If they ask you to back away – fine. Don’t push it and preserve the small gains for later.
3. Be explicit about your actions
Hospitals often run on routine and protocol, even if most of the action happens away from the patient’s eyes. But the patient needs to know about them!
Maybe it’s something super obvious to you: for example if someone is impatient about their next blood results. Of course, you can’t take over the lab and do them yourself, and you have to wait until the results are sent to you, so tell the patient that you will let them know as soon as you do.
Yes, you were going to do it anyway, but hearing it from your mouth is still powerful.
Is Empathy Harming You?
As with any other skill, empathy takes effort. Exploring the feelings and concerns of others can have a high emotional cost for us. We all hear about nurses who become desensitized to the patient’s pains because “they’ve seen it all” and don’t have any more of themselves to give.
I don’t think any nurse starts their career with this attitude. We land there – and we’re all at risk of it! – after years of repeated bouts of “compassion fatigue.”
Compassion fatigue is not the same as burnout; whereas the latter develops slowly after years of dealing with emotionally-demanding jobs, compassion fatigue can be much more abrupt. It often happens when we are exposed to someone else’s traumatic experiences, and it happens precisely because we felt the experience too much. This can happen after working closely with an abuse victim or watching a special patient suffer, worsen, or die.
If it becomes recurrent, compassion fatigue can lead to depression or more pervasive burnout.
Eventually, after too many episodes of compassion fatigue, it feels easier to remain detached.
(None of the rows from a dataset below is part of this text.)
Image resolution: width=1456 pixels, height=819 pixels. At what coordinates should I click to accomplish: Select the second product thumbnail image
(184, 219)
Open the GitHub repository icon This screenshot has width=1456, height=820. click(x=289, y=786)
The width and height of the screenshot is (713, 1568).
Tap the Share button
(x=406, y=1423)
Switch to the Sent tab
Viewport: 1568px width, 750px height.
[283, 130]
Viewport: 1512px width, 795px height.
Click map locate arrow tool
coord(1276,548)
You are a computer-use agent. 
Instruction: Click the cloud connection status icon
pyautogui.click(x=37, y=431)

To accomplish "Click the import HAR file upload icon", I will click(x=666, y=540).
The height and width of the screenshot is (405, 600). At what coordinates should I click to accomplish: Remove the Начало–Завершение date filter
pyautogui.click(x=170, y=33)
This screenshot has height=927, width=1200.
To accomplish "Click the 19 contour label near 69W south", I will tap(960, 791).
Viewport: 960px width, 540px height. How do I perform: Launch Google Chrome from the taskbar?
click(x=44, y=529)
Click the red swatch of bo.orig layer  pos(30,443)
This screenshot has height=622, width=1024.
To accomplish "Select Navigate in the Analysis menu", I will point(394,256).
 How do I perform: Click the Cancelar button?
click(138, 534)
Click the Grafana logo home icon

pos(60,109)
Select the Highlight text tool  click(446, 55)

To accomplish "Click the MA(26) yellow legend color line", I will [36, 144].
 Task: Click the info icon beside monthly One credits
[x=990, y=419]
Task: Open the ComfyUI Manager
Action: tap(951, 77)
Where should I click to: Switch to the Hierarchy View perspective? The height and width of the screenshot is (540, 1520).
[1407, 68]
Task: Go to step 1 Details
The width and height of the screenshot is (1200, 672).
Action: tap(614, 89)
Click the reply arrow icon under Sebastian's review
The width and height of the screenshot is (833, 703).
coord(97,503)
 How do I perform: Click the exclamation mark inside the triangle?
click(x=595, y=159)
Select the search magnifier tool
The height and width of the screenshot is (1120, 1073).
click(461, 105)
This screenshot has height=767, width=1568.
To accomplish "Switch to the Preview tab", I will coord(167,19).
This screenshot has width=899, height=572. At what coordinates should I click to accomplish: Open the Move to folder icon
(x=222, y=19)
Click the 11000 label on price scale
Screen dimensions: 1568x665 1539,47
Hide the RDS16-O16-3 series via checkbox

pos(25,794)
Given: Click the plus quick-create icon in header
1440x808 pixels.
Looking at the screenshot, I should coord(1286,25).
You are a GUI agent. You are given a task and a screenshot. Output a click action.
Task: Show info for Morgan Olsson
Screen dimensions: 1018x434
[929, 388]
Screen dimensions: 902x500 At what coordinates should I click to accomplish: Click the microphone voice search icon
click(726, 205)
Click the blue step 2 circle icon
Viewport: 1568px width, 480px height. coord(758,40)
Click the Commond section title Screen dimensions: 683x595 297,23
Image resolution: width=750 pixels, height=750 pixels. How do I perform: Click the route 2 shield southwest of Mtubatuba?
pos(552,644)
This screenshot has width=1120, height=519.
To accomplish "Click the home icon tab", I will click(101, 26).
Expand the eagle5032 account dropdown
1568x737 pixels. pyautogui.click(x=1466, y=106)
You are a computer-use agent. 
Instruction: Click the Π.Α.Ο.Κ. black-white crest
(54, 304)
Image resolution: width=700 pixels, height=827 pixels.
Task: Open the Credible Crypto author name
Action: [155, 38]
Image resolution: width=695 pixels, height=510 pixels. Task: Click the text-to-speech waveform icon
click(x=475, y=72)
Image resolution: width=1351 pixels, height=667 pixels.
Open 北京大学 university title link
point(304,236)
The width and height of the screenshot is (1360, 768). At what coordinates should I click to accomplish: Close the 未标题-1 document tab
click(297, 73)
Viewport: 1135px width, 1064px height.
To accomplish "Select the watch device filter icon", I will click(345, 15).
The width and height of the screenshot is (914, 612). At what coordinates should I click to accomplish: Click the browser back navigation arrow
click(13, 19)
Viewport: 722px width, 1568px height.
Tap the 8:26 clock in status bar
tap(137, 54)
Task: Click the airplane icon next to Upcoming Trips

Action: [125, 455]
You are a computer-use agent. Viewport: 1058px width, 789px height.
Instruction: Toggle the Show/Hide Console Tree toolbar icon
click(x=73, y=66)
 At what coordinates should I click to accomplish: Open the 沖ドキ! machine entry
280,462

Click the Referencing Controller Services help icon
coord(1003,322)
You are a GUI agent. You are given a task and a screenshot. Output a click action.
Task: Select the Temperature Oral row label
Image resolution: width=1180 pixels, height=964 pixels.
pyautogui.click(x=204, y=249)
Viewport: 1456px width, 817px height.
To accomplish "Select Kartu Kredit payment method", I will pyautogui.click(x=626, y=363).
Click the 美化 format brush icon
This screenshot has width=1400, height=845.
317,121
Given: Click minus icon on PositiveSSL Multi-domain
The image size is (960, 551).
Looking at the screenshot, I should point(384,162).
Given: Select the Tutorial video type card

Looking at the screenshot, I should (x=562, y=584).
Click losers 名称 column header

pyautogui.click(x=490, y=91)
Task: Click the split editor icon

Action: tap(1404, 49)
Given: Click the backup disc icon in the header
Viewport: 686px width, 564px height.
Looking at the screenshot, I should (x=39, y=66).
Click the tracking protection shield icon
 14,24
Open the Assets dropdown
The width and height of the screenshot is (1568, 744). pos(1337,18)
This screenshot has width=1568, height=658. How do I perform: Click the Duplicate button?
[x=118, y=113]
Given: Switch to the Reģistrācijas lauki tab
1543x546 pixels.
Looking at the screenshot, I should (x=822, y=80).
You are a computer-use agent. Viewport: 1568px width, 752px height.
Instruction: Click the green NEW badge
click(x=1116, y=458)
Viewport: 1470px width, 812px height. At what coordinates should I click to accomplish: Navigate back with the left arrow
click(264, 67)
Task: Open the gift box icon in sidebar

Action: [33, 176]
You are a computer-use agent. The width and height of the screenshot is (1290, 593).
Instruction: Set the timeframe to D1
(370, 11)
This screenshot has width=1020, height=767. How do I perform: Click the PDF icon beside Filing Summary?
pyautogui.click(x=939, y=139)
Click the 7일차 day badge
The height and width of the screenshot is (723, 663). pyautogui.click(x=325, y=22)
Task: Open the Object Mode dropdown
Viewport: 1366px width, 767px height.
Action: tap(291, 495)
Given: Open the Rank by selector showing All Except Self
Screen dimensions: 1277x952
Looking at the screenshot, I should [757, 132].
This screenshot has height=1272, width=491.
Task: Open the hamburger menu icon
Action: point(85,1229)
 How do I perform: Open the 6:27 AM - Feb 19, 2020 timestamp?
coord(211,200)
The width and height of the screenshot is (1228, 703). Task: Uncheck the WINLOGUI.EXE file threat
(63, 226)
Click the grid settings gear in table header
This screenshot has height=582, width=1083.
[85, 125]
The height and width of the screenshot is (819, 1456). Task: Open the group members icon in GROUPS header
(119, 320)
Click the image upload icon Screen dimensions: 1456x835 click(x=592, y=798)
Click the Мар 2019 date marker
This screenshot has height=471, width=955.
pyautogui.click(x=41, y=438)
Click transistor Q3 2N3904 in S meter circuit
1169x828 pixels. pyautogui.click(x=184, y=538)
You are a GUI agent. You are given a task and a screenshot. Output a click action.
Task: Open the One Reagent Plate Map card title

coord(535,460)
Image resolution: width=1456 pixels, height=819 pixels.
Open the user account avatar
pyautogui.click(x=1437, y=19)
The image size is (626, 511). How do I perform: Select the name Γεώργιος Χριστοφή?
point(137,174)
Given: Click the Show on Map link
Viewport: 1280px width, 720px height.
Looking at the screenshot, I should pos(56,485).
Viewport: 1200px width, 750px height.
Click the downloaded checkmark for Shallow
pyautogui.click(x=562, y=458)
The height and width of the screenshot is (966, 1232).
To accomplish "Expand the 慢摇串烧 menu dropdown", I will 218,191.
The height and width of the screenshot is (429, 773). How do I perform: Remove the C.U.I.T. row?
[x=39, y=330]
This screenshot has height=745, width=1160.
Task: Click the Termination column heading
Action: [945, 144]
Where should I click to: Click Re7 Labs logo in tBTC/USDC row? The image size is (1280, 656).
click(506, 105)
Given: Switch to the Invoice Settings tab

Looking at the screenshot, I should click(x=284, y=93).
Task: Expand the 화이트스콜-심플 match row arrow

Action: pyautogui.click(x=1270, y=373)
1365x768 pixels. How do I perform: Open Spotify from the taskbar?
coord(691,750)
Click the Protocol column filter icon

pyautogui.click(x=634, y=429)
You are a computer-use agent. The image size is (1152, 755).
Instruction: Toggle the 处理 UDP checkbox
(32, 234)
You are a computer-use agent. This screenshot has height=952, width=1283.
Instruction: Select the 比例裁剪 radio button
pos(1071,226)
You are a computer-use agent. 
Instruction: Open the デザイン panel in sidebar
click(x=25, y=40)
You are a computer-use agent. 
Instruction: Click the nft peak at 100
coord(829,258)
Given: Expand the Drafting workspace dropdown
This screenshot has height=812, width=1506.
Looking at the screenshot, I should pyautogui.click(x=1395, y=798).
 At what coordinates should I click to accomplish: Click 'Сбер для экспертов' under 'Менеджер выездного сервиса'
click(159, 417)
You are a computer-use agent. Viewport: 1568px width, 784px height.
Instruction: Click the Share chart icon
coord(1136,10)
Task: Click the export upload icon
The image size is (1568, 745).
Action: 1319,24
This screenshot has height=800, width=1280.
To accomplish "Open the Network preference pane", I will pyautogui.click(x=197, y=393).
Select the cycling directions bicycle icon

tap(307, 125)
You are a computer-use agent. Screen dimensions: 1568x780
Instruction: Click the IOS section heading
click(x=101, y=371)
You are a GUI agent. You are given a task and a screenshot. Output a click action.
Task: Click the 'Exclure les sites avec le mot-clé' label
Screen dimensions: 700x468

Other times, the “cost of caring” can involve insomnia, trouble concentrating, chronic body pain, and feelings of hopelessness.
What can we do to prevent this? I’m only a student, but after dealing with a particularly gruesome case, I felt compelled to ask a few E.R. nurses who worked with me. They recommended two things:
- To let my feelings out – whether by kickboxing, loud crying, or just talking about it with my classmates. Grinning, bearing it, and pretending we don’t care is not healthy in the short or the long term.
- The “two-week rule.” Talk to a professional if an incident or patient keeps haunting you after two weeks.
Final Thoughts: The Empathy Well is Not Bottomless
Empathy in nursing is a necessary tool of the trade. And just as we would invest in a better stethoscope or the right pair of shoes, we should invest some time in deepening and refilling our empathy reserves. Caring for ourselves first is part of our professional obligations – not just because it allows us to care for others.